4. The epicyclic shelf of claim 1, wherein said first stop and said second stop are each provided with a flexible first protective pad on a side thereof adjacent to said placement area; a flexible second protection pad is arranged on one side of the pushing piece, which faces the placement area.

5. The epicyclic shelf of any of claims 1-4, wherein said first stop and said second stop are each plate-like, a first plate surface of said first stop adjacent said placement area being coplanar with a second plate surface of said second stop adjacent said placement area; and the first plate surface and the second plate surface are perpendicular to the bottom surface of the container.

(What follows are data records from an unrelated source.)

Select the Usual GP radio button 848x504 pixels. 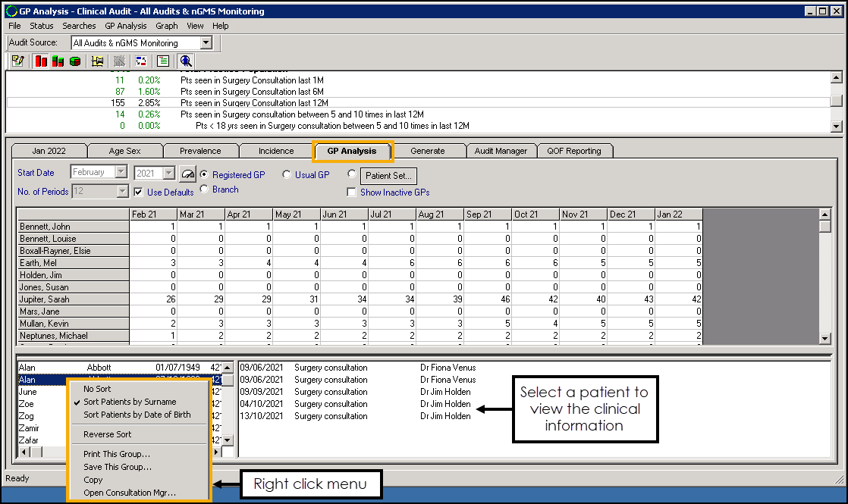point(287,175)
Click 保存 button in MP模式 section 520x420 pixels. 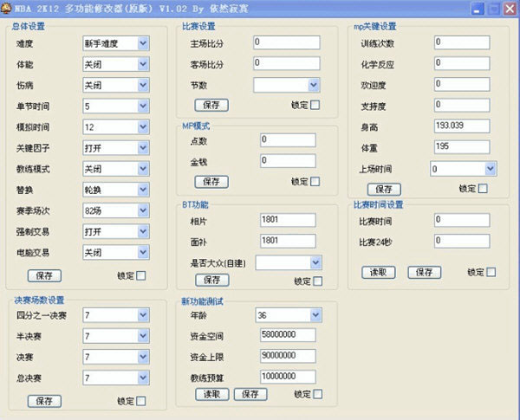click(211, 181)
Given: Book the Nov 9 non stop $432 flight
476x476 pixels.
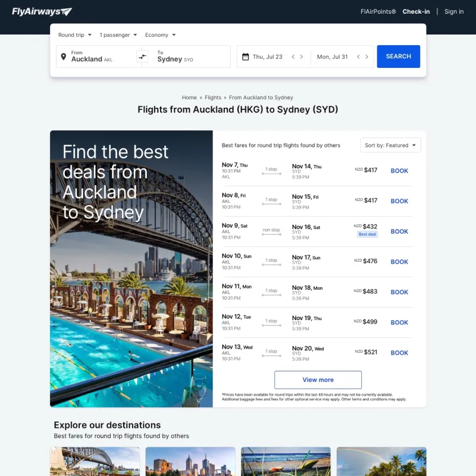Looking at the screenshot, I should click(x=399, y=231).
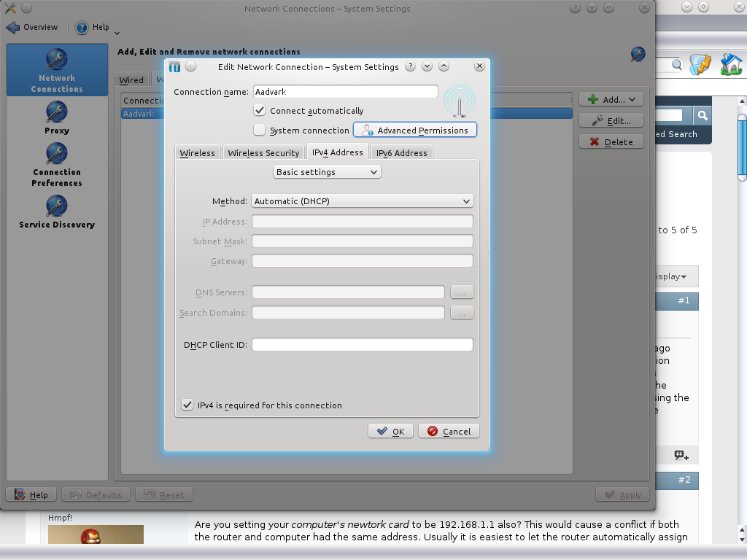The height and width of the screenshot is (560, 747).
Task: Click the search magnifier icon in browser
Action: coord(702,116)
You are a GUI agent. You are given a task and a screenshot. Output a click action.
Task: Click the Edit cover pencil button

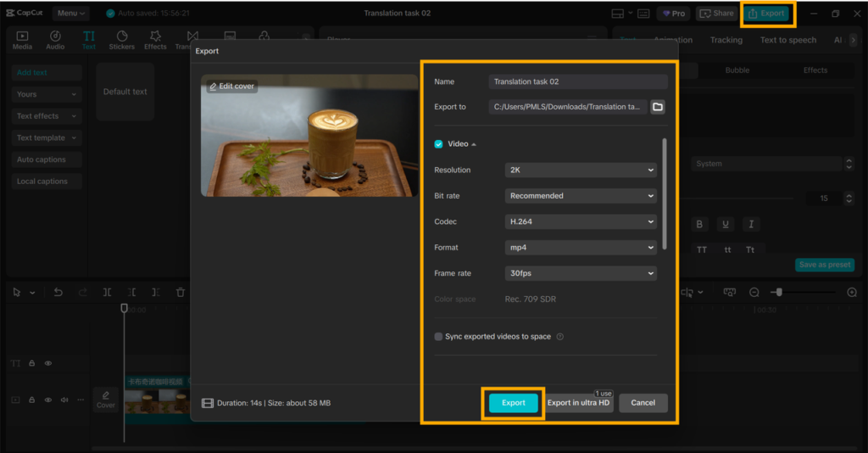pyautogui.click(x=231, y=87)
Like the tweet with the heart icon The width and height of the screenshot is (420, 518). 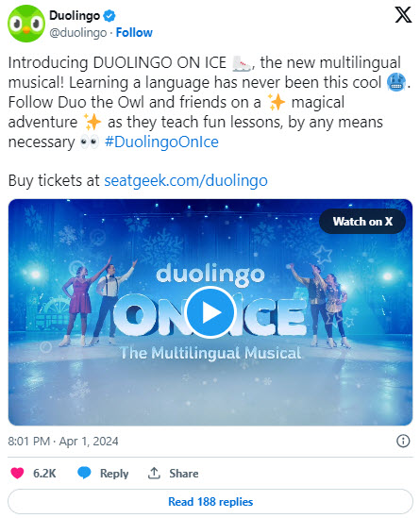tap(17, 473)
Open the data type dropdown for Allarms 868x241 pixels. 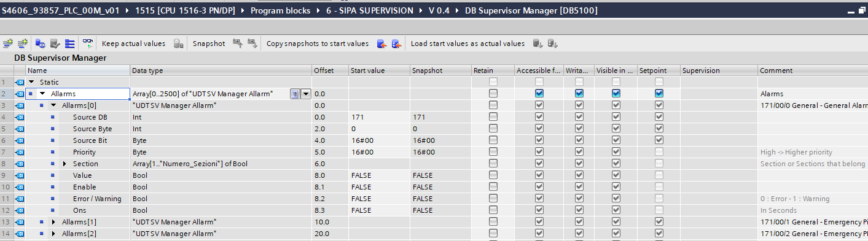click(305, 94)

6. The epicyclic shelf of any of claims 1-4, wherein said first stop and said second stop are spaced apart along a second direction, said pusher comprising a first pusher and a second pusher spaced apart along said second direction, a third face of said first pusher proximate said placement area and a fourth face of said second pusher proximate said placement area being coplanar; and the third plate surface and the fourth plate surface are perpendicular to the bottom wall of the container.

7. The epicyclic shelf of any of claims 1-4, wherein a bottom of said container is provided with an opening extending in said first direction, said opening extending through each of said placement areas; the bottom bracket is arranged below the container, and each pushing piece extends into the container from the opening.

8. The epicyclic shelf of claim 7, wherein said push-grip mechanism further comprises a drive comprising a screw, a guide bar and a slider; the screw rod is used for being connected with a driver; the sliding block is in threaded connection with the lead screw and is simultaneously in sliding connection with the guide rod; the underframe is fixedly connected to the sliding block, so that the underframe is driven to move along the first direction, and the pushing piece is enabled to be close to or far away from the corresponding first blocking piece and second blocking piece.

9. The epicyclic shelf of claim 8, wherein said epicyclic shelf comprises a rack;

the support is arranged at the bottom of the container and used for connecting the driver and the guide rod.

10. A transportation device, comprising:

AGV trolley;

the transfer shelf of any one of claims 1 to 9 for placement on the AGV trolley.